YOUR GOAL
Please copy the records word for word, starting with the line that contains "银元铸造量 (218, 2114)" and ending with the final line of the records, both included.
+++
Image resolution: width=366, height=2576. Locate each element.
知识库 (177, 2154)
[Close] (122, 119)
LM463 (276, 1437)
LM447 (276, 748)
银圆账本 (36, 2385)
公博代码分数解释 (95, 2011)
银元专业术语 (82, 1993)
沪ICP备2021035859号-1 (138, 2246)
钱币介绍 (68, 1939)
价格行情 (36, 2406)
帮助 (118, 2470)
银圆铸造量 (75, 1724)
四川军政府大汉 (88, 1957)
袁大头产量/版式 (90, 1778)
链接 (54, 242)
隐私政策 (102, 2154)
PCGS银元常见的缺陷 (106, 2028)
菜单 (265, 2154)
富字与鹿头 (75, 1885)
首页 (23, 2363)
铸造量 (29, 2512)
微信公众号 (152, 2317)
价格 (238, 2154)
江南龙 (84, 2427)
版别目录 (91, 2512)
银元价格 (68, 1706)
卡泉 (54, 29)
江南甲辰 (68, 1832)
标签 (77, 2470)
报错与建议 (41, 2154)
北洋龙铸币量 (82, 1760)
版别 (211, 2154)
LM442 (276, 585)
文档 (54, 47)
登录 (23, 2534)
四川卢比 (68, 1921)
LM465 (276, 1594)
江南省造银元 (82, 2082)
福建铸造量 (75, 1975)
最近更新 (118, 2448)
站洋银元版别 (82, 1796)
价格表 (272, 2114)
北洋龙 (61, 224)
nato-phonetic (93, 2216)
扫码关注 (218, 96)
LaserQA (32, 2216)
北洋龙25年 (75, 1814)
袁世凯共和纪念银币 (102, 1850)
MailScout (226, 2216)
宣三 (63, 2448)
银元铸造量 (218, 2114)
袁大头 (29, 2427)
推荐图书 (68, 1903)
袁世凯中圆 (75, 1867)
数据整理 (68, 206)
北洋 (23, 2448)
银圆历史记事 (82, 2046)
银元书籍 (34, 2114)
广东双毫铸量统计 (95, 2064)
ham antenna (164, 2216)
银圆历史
+++
EXERCISE RESULT
银元铸造量 (218, 2114)
袁大头 (29, 2427)
推荐图书 (68, 1903)
袁世凯中圆 (75, 1867)
数据整理 (68, 206)
北洋 (23, 2448)
银圆历史记事 (82, 2046)
银元书籍 (34, 2114)
广东双毫铸量统计 (95, 2064)
ham antenna (164, 2216)
银圆历史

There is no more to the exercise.